The racial challenges at OPRF have persisted for decades and as an alumnus, I saw them firsthand in my own experiences when I was student. Although I accomplished some great things there, I also saw problems. I had honors classes and I also had On Campus (OC) classes. OC classes are for kids who need to be self-contained for behavior issues. The high school segregates OC students on the 4th floor, isolated from the other students.
Now I take the negative “OC” label and have transformed into a motivator for me and for other black children. I am proud that on Dec. 15 at 3 p.m., I will be graduating from Concordia University with a master’s degree in education.
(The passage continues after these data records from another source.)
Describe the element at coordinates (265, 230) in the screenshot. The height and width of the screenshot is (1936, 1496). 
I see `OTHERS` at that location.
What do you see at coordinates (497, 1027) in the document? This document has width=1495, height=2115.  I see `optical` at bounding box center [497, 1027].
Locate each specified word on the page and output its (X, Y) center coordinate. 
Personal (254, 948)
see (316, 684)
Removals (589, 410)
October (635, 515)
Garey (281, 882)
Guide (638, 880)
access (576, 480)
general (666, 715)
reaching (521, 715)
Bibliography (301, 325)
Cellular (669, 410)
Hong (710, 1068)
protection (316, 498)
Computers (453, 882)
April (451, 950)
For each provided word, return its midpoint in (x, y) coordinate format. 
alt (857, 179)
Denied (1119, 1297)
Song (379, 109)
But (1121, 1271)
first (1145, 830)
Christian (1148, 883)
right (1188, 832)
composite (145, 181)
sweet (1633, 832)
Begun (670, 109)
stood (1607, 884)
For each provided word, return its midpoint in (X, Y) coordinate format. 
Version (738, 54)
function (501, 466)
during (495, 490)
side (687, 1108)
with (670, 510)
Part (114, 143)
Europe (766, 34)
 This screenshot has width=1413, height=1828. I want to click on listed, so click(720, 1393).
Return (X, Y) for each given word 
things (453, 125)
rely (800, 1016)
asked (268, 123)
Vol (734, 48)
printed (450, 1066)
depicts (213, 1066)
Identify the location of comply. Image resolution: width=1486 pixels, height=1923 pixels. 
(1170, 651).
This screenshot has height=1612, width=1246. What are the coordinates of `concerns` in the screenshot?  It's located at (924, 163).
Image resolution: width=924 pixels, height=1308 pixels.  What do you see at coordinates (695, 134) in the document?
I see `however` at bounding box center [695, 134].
I don’t blame my parents. Like many black Oak Parkers, then and now, my parents thought OPRF was a “good school.” They didn’t know what OPRF was really like for black students. For some students, it was. But it was just not a good school for many black children. And even though I ultimately did graduate from OPRF, I believe I would have done much better at another school.
My point in sharing our family’s stories is to encourage more black parents to seek other options. It is a great place for some kids, but not for all children. I have seen too many black and brown kids struggle at OPRF. When talking to other black and brown parents who have children who don’t fit in at the school, I tell them, don’t wait for OPRF to change because OPRF won’t change.
If you have the opportunity to move your child to a different school, do it. I love my Oak Park village and wouldn’t think of raising my kids anywhere else. I am just not in love with the high school.
Juanita Bennett Griffin is an Oak Park resident, a mom and a graduate student at Concordia University. She works at Hephzibah Children’s Association and graduated from Oak Park and River Forest High School in 1992.